Mechanical, deterministic work runs on a cheap/fast model at low or medium effort. That covers wheelhouse→fleet cascades, lint-autofix, rename/path migrations, and dumb-bit propagation generally. Reserve opus plus high/xhigh/max for the work that needs it: architecture, hard debugging, security review, anything with real judgment or wide blast radius.
The token-spend-guard hook nudges when a mechanical command (a cascade, an autofix sweep, a bulk rename) runs on a premium model or high effort. Treat the nudge as a signal to drop down a tier before continuing.
Effort and model are separate dials. The effort dial (low/medium/high/xhigh/max) sets how much the model is willing to spend, not how capable it is. Thinking is adaptive: below max the model ignores budget it does not need, so wall-clock barely moves across low→xhigh on a task that does not warrant the spend. max is the only level that forces full spend, and that extra spend buys re-verification, not better answers — on a benchmark where every level returned correct results, the higher levels spent their seconds double-checking work the lower levels had already gotten right.
So default to high for judgment work and reserve max as a rare exception for when you specifically want the model to audit its own answer (a risky migration, a correctness-critical patch). Routine and mechanical work stays at low/medium. Picking max to chase correctness is the common mistake — it buys you a second pass over the same answer, not a better one.
Bypass when the premium tier is genuinely warranted for something that only looks mechanical (e.g. a rename that's actually a risky refactor): type Allow model bypass or Allow effort bypass verbatim in a recent turn.
Enforced by .claude/hooks/fleet/token-spend-guard/.
The token-spend-guard hook governs the model and effort you pick interactively. Code that spawns an agent pins those dials in source, so the gate moves into a check. The two spawn shapes are spawnAiAgent({…}) from @socketsecurity/lib/ai/spawn and a Workflow agent({…}).

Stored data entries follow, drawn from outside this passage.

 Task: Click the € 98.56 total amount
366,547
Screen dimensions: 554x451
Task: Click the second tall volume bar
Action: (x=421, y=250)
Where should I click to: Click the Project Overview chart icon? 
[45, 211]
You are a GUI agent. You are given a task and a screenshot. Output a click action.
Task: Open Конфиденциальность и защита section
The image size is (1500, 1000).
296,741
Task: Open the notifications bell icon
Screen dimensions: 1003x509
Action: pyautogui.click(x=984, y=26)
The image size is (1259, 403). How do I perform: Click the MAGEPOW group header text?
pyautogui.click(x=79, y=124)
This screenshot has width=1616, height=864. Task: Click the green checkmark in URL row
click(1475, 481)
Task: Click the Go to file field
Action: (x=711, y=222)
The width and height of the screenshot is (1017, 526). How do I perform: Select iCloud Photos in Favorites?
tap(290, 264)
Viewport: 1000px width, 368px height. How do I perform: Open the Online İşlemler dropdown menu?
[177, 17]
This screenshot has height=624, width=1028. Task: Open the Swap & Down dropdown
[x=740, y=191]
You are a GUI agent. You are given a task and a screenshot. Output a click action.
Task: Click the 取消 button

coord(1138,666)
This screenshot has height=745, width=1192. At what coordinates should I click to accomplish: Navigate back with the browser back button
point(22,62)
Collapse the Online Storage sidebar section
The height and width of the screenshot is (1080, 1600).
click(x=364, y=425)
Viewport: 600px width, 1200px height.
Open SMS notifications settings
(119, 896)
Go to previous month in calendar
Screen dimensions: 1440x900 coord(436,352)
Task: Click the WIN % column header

Every such call must name BOTH model and effort. A spread profile like ...AI_PROFILE.edit carries neither, so the call itself has to set them. Leaving either off accepts whatever the CLI defaults to, which can be a premium model on high effort. That is the cost leak the dials exist to prevent.
The default is the floor: the cheapest model (claude-haiku-4-5, per scripts/fleet/constants/model-pricing.json) and the lowest effort (low). Spending above the floor is a real cost decision. A pricier model literal, or an effort literal above low, must be justified by a comment adjacent to the call. The comment can sit inside the options object or on the line above the call. When the model or effort comes from a constant or an options field rather than a literal, the value cannot be floor-checked statically, so only the pin-both rule applies there.
Enforced by scripts/fleet/check/ai-spawns-have-paired-effort.mts (run by check --all).